# EXTRAIT DU DOCUMENT:
La jurisprudence francophone des Cours suprêmes


recherche avancée

31/05/2018 | FRANCE | N°16/04102

France | France, Cour d'appel d'Aix-en-Provence, 8e chambre c, 31 mai 2018, 16/04102


COUR D'APPEL D'AIX-EN-PROVENCE


8e Chambre C





ARRÊT AU FOND


DU 31 MAI 2018





N° 2018/220




















Rôle N° N° RG 16/04102 - N° Portalis DBVB-V-B7A-6G6U











Béatrice X... épouse Y...








C/





CAISSE REGIONALE DE CREDIT AGRICOLE MUTUEL PROVENCE COTE


























>




Grosse délivrée


le :


à :





Z...


ERMENEUX




















Décision déférée à la Cour :





Jugement du Tribunal de Grande Instance de DRAGUIGNAN en date du 19 Janvier 2016 enregistré au répertoire général sous le n° 2016/34.

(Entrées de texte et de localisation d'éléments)
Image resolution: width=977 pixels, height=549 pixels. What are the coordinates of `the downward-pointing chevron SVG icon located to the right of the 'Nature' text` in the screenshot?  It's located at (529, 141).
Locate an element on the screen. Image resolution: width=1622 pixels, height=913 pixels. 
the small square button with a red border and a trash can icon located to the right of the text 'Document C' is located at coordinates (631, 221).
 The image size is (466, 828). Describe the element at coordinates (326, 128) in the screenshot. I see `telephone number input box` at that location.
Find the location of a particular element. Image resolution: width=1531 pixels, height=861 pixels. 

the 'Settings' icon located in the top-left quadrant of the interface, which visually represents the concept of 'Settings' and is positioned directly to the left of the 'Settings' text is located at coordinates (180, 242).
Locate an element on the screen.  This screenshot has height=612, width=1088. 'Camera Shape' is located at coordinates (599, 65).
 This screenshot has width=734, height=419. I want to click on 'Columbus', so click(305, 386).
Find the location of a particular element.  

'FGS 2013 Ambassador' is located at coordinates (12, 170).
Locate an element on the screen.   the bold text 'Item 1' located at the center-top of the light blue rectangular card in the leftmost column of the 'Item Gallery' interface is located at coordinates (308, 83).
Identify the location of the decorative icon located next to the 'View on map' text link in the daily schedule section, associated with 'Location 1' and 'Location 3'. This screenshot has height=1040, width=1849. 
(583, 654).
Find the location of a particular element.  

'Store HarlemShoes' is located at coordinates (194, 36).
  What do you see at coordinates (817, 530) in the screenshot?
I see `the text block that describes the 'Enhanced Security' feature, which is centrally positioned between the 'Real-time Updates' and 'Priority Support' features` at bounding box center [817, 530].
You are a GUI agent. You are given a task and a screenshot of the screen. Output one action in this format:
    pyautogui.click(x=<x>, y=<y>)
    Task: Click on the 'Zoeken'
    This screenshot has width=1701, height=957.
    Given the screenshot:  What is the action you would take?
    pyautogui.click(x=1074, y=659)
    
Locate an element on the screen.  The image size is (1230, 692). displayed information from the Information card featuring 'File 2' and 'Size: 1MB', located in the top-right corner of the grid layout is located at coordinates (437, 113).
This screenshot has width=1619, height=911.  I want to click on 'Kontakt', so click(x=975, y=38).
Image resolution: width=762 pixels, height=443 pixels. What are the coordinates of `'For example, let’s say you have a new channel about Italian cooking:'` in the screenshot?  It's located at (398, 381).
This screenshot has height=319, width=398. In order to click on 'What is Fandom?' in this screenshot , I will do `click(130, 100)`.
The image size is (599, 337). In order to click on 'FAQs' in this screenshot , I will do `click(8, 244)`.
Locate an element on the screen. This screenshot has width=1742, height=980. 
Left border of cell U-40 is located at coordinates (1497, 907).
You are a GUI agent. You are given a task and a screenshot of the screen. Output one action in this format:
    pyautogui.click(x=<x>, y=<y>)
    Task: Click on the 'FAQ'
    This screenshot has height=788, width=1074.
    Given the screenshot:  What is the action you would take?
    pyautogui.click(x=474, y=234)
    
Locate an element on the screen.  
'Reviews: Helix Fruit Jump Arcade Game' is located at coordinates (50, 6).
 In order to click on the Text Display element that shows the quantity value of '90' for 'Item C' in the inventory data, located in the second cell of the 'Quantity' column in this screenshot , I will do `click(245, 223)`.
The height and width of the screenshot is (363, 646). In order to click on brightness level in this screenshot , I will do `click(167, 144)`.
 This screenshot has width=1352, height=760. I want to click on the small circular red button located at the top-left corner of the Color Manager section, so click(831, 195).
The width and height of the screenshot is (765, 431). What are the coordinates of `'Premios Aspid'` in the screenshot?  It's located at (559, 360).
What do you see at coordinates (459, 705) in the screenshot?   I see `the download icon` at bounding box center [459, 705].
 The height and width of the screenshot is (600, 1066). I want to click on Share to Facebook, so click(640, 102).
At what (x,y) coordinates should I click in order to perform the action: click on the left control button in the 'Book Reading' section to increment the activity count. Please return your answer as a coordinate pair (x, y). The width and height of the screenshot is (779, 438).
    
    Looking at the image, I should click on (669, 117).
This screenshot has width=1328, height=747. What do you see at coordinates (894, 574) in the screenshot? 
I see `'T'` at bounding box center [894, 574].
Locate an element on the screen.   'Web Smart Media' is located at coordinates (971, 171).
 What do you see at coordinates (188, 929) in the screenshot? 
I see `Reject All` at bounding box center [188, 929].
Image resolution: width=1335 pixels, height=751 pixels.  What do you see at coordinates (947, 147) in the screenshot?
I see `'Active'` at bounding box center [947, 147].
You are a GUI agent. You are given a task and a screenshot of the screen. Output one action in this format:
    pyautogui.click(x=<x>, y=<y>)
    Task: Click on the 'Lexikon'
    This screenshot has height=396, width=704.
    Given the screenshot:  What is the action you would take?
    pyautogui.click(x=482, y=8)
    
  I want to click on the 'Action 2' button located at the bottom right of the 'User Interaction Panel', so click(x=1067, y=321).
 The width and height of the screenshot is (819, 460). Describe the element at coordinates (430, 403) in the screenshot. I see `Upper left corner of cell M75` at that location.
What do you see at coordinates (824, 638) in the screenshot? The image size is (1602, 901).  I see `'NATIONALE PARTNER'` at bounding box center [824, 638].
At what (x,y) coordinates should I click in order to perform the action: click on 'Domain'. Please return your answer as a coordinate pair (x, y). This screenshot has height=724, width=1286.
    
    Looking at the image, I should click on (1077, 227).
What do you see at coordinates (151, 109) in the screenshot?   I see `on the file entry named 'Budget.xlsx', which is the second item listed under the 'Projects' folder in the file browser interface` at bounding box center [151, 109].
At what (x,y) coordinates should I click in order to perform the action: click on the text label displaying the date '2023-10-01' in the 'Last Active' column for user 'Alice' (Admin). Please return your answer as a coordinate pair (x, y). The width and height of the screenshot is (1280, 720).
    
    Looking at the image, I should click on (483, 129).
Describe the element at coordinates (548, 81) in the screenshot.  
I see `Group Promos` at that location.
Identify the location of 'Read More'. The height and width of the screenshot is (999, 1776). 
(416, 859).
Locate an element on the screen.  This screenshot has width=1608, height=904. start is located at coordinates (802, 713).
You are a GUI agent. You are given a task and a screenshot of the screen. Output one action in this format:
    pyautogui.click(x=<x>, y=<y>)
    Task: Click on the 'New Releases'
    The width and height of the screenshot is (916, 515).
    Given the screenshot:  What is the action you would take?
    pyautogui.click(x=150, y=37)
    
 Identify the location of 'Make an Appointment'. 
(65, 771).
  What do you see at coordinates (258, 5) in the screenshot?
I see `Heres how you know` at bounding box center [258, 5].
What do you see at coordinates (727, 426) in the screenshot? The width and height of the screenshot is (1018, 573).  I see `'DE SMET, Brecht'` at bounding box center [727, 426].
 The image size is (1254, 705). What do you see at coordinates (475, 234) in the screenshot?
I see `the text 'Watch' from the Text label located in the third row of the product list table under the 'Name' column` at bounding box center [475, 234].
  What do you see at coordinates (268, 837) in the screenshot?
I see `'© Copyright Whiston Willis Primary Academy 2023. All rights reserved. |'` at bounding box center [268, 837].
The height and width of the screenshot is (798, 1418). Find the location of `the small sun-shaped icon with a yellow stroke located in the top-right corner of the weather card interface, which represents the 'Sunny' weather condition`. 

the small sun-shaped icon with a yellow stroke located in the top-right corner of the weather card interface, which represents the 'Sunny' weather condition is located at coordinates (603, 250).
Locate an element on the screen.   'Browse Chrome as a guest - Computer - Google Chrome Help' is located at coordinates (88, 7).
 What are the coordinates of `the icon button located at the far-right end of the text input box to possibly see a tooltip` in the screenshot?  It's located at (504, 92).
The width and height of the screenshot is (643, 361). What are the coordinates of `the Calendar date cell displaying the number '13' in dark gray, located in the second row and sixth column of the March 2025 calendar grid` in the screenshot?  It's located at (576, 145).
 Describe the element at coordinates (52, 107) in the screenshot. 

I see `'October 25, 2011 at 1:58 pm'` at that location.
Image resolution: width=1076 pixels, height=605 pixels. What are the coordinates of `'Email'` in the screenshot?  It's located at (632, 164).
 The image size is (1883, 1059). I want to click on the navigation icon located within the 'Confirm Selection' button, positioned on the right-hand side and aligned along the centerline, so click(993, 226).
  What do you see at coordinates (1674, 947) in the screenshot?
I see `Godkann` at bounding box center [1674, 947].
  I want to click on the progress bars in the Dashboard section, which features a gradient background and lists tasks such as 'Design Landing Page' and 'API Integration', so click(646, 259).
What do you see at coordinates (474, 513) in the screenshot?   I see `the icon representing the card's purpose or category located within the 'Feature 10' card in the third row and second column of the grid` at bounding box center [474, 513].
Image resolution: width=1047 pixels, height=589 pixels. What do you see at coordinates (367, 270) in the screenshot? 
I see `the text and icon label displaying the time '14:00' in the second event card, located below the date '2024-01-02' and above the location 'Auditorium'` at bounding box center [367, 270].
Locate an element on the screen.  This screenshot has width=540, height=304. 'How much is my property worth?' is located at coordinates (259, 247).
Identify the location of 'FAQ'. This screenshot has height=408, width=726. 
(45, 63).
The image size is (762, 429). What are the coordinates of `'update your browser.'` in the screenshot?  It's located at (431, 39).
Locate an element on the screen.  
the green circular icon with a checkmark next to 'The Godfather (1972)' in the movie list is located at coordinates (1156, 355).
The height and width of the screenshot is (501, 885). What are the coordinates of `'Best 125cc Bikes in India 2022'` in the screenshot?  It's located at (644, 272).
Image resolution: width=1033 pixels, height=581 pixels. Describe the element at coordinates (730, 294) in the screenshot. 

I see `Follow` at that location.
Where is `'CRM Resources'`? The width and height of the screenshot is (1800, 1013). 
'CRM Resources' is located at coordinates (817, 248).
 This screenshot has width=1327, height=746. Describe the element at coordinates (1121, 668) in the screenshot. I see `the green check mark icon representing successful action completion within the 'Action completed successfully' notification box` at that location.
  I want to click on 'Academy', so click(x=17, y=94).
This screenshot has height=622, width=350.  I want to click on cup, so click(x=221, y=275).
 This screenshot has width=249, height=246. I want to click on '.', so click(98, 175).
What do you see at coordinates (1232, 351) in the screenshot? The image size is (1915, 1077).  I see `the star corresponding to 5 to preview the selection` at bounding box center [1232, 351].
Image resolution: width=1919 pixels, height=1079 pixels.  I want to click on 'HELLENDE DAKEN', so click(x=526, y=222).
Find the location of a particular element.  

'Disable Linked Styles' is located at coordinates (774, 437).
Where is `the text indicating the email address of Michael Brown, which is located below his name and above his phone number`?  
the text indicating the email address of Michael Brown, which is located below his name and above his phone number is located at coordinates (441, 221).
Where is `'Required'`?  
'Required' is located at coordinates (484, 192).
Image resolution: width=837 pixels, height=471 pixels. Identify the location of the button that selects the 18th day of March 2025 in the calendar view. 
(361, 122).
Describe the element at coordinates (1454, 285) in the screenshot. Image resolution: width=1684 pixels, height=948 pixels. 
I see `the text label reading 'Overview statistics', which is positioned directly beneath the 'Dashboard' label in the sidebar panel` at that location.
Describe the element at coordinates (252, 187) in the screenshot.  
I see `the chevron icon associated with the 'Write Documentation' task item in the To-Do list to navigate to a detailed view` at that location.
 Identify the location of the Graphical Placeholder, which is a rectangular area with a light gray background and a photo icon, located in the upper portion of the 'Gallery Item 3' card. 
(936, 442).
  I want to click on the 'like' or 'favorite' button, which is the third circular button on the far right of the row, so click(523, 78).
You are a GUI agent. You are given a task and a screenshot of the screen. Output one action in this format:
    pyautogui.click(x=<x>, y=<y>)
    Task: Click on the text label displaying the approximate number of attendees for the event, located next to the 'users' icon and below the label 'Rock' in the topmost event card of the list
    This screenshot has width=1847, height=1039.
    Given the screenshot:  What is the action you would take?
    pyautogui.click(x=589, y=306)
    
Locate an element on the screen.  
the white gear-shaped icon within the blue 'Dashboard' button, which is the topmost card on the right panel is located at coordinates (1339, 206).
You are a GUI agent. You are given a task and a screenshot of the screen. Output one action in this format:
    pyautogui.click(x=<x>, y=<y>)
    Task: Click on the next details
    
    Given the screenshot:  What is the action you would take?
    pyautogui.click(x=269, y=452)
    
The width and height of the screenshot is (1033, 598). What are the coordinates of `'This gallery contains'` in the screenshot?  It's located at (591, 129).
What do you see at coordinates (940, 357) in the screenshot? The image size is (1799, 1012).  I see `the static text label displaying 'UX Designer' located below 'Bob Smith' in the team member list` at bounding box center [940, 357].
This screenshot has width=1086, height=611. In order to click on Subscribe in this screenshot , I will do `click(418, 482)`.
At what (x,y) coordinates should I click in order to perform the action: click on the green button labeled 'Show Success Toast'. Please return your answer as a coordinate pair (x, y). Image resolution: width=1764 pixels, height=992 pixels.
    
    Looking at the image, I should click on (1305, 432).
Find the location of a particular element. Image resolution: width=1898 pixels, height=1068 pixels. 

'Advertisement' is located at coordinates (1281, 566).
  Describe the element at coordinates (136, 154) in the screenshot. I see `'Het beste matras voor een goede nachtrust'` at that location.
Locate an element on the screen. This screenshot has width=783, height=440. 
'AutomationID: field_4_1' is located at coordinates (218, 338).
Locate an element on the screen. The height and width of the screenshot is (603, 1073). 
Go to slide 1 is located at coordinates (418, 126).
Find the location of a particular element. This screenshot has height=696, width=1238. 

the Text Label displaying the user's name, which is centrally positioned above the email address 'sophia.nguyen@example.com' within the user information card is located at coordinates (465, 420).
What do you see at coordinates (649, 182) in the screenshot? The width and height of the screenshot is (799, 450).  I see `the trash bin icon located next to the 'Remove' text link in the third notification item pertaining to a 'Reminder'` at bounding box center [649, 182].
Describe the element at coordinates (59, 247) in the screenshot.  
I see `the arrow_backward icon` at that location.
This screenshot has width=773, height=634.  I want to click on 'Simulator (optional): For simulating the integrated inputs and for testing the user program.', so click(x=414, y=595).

# EXERCICE 1:
Réécrivez les enregistrements de la ligne contenant « Locate an element on the screen. The » à la ligne contenant « the Text Label displaying the user's » en remplaçant « screenshot » par « image », sans rien changer d'autre.
# EXERCICE 2:
Rédigez la suite de l'arrêt de la cour d'appel d'Aix-en-Provence à partir de sa dernière phrase.
L'arrêt et les enregistrements n'ont aucun rapport entre eux.

# RÉPONSE 1:
Locate an element on the screen. The height and width of the image is (603, 1073). 
Go to slide 1 is located at coordinates (418, 126).
Find the location of a particular element. This image has height=696, width=1238. 

the Text Label displaying the user's name, which is centrally positioned above the email address 'sophia.nguyen@example.com' within the user information card is located at coordinates (465, 420).

# RÉPONSE 2:
APPELANTE





Madame Béatrice X... épouse Y...


née le [...] , demeurant [...]


...

COUR D'APPEL D'AIX-EN-PROVENCE

8e Chambre C

ARRÊT AU FOND

DU 31 MAI 2018

N° 2018/220

Rôle N° N° RG 16/04102 - N° Portalis DBVB-V-B7A-6G6U

Béatrice X... épouse Y...

C/

CAISSE REGIONALE DE CREDIT AGRICOLE MUTUEL PROVENCE COTE

Grosse délivrée

le :

à :

Z...

ERMENEUX

Décision déférée à la Cour :

Jugement du Tribunal de Grande Instance de DRAGUIGNAN en date du 19 Janvier 2016 enregistré au répertoire général sous le n° 2016/34.

APPELANTE

Madame Béatrice X... épouse Y...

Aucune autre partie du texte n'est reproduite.